**LISTED RECORDS**
--

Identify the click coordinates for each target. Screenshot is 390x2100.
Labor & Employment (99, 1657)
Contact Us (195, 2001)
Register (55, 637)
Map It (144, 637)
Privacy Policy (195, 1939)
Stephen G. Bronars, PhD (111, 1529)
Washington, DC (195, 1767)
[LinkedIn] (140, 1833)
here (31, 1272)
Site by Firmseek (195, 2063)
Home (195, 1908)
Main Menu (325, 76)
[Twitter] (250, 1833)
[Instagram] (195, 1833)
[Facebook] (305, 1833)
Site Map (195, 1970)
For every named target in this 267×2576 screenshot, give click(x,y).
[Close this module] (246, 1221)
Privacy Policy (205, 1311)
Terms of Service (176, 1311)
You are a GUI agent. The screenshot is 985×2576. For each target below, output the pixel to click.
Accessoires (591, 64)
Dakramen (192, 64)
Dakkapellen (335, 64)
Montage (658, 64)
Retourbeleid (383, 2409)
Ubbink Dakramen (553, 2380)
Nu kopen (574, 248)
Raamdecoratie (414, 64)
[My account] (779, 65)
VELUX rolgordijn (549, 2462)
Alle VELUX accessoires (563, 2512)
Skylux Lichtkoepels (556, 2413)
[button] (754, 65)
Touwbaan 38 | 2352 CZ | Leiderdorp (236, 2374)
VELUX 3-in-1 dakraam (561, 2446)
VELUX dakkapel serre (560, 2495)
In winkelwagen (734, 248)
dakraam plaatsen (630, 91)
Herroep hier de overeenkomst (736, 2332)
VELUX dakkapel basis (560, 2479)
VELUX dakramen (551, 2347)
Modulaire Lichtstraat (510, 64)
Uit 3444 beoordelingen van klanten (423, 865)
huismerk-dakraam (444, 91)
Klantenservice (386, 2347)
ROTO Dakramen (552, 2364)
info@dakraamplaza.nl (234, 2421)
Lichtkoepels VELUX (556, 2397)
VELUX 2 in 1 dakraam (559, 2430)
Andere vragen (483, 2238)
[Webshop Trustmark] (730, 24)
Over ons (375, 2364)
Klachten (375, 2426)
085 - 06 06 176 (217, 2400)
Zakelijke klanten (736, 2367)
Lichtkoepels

--

**WORK REQUEST**
Starting with the first line above and ending with the line that holds "Nu kopen (574, 248)", restate each line word for word and add nothing else.

**RESULT OF THE EXERCISE**
Identify the click coordinates for each target. Screenshot is 390x2100.
Labor & Employment (99, 1657)
Contact Us (195, 2001)
Register (55, 637)
Map It (144, 637)
Privacy Policy (195, 1939)
Stephen G. Bronars, PhD (111, 1529)
Washington, DC (195, 1767)
[LinkedIn] (140, 1833)
here (31, 1272)
Site by Firmseek (195, 2063)
Home (195, 1908)
Main Menu (325, 76)
[Twitter] (250, 1833)
[Instagram] (195, 1833)
[Facebook] (305, 1833)
Site Map (195, 1970)
For every named target in this 267×2576 screenshot, give click(x,y).
[Close this module] (246, 1221)
Privacy Policy (205, 1311)
Terms of Service (176, 1311)
You are a GUI agent. The screenshot is 985×2576. For each target below, output the pixel to click.
Accessoires (591, 64)
Dakramen (192, 64)
Dakkapellen (335, 64)
Montage (658, 64)
Retourbeleid (383, 2409)
Ubbink Dakramen (553, 2380)
Nu kopen (574, 248)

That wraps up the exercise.